Wednesday, January 13, 2016

The Crater, or Vulcan’s Peak by James Fenimore Cooper

From Robinson Crusoe to Utopia
James Fenimore Cooper
James Fenimore Cooper’s novel The Crater, or Vulcan’s Peak, harkens back to the days of great maritime explorers like Captain Cook, when unknown lands were ripe for discovery. Though published in 1847, the story begins in 1796. Mark Woolston (pronounced “Wooster,” as Cooper goes to great lengths to point out) is a skilled seaman from Pennsylvania. Shortly after marrying his sweetheart, he ships out as second mate on the Rancocus, a vessel bound for Fiji and Canton. Along the way it stumbles upon some uncharted rocks in the middle of the Pacific. To make a long story short, Woolston and his faithful sidekick Bob Betts end up marooned alone on a small volcanic island (the “crater” of the book’s title). The ship remains intact, but is surrounded by rocky barriers that prevent its escape to the open ocean.

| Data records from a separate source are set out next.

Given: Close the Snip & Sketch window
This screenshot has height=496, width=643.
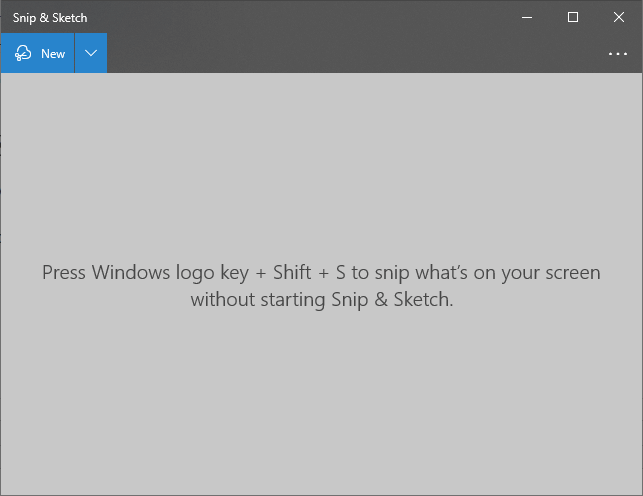Looking at the screenshot, I should pyautogui.click(x=619, y=17).
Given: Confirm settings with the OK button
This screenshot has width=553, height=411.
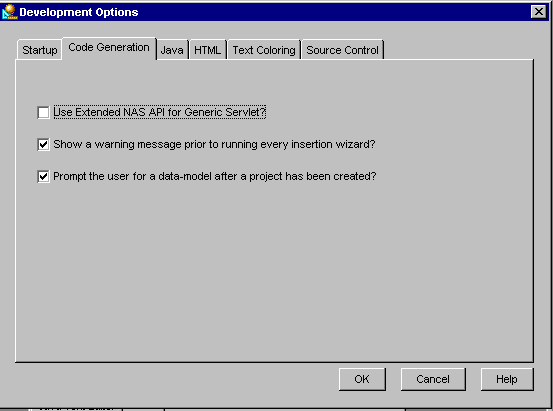Looking at the screenshot, I should tap(362, 379).
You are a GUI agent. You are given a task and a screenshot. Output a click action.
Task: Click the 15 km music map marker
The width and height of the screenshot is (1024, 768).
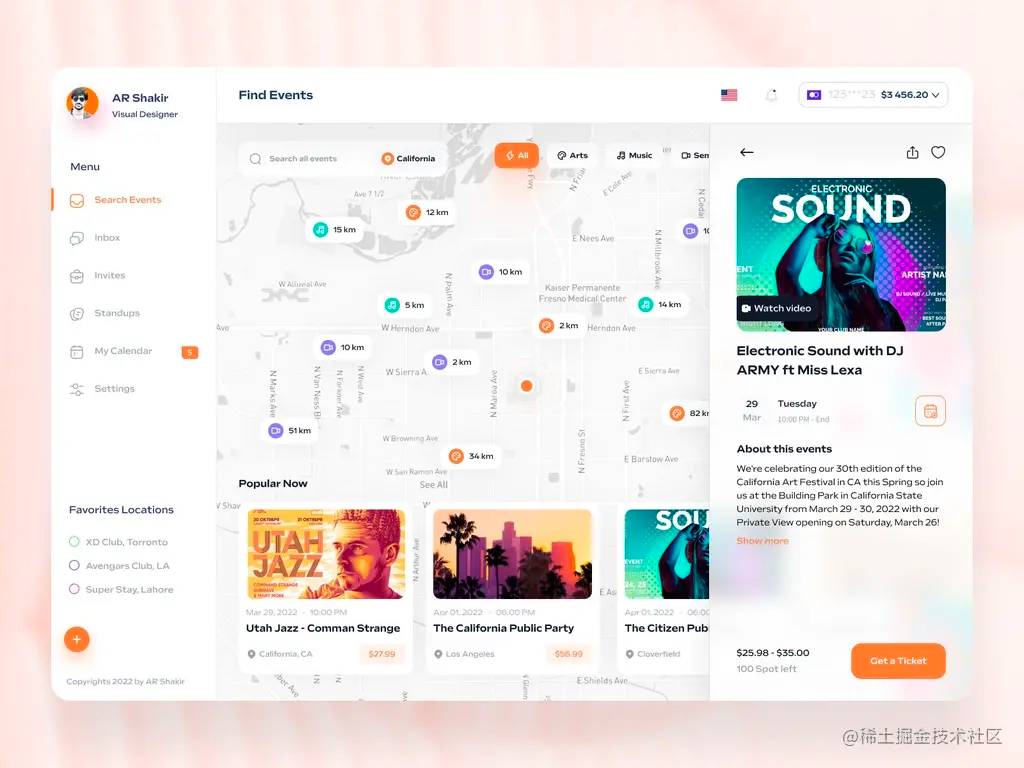[x=334, y=230]
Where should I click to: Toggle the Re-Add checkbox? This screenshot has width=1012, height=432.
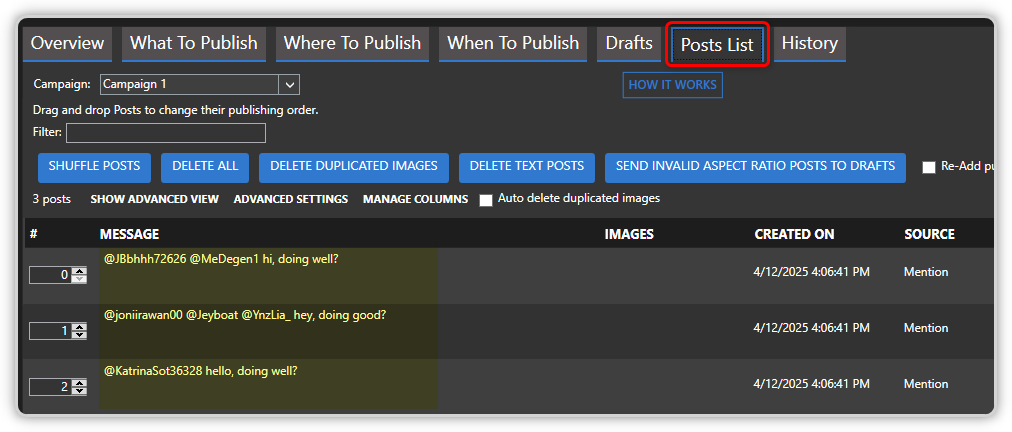point(929,168)
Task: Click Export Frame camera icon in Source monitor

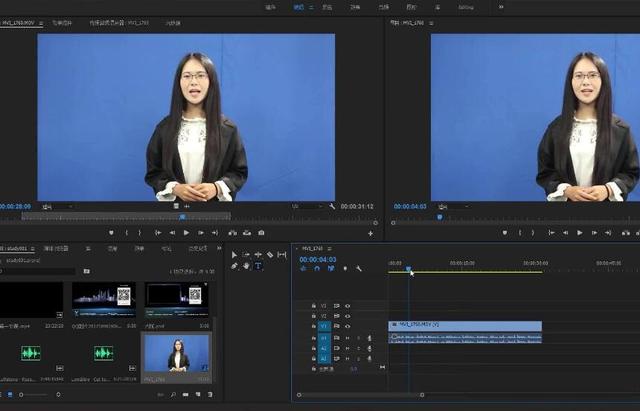Action: 261,233
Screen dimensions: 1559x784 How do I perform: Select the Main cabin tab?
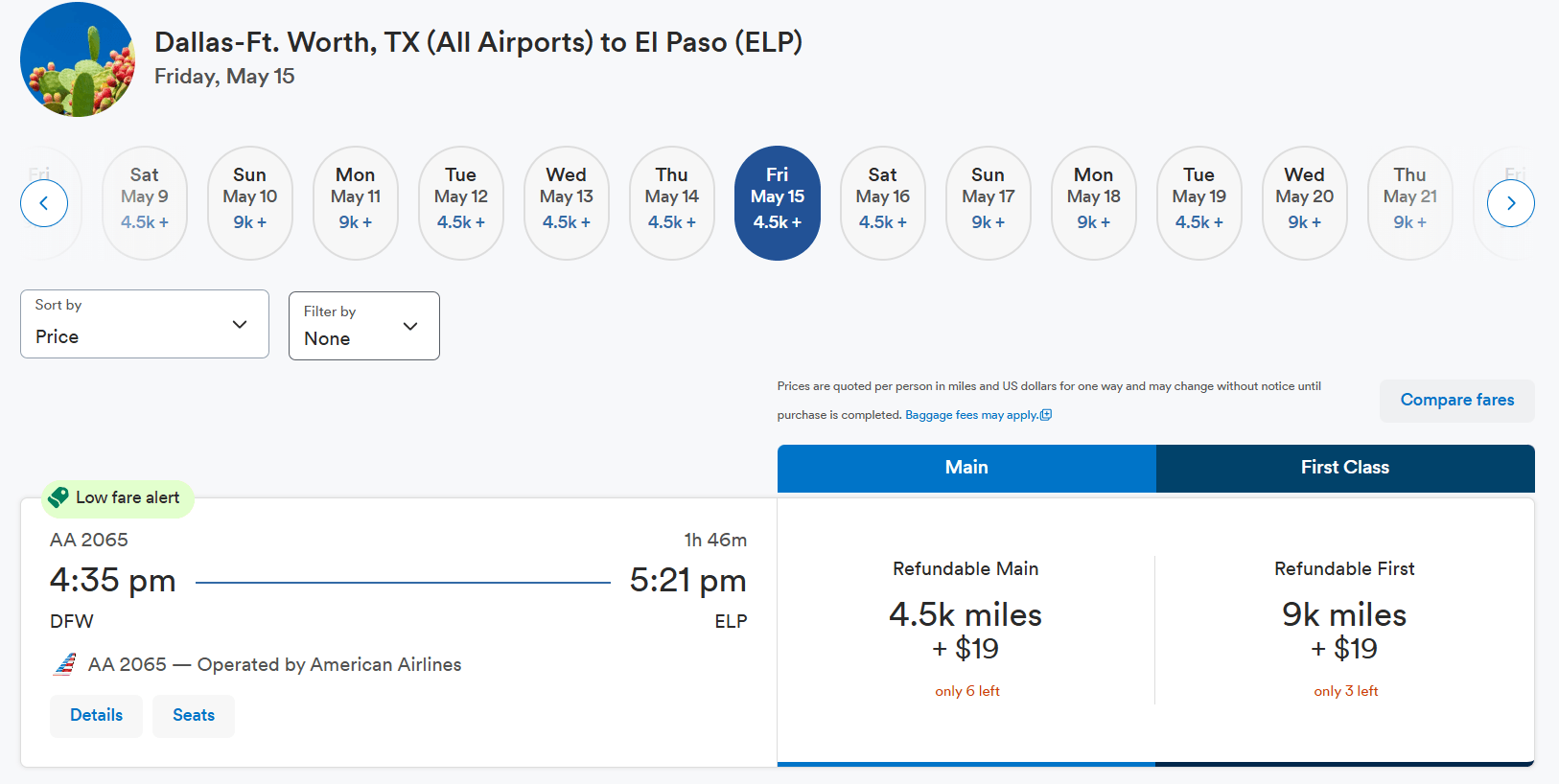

The two set about to “Robinson Crusoe it” on their new island home. Like the hero of Daniel Defoe’s 1719 novel, the survival of the duo is greatly aided by access to their ship’s stores. The environment of the crater, however, is far less forgiving than Crusoe’s island. Since the crater is merely barren rock, devoid of vegetation, Woolston and Betts must first set about creating soil before they can engage in agriculture to feed themselves. Through ingenious means, they manage to eke out an existence in their forced isolation, but will Woolston ever see his bride again?

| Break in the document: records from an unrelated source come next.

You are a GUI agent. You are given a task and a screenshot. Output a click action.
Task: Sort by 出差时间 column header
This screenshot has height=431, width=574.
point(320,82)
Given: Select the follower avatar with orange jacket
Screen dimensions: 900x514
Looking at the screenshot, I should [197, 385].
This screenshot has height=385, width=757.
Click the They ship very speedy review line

About halfway through the book, the story takes an unexpected turn, one that to some extent defies belief, but in the spirit of adventure the game reader should be willing to overlook improbability. I don’t know much about Cooper’s writing process, but it appears to have gone something like this: He decides to write a novel of 30 chapters. He establishes the setting, introduces the characters, and gives them a problem to solve. When that problem is solved, he creates another one, and so on, until he hits his 30 chapter limit. His plotting lacks any overall structure or buildup of momentum. It’s the same meandering approach one finds in The Deerslayer. The Crater starts out with the makings of a thriller, but it ends up being an experience similar to sitting next to Cooper on the couch while he plays Minecraft, constructing his own private utopia out of blocks of adobe brick, sandal wood, whale oil, and volcanic tufa. What the story really lacks is adversity. Things are just too easy for Woolston. Only in the final chapters does Cooper introduce some trouble into paradise.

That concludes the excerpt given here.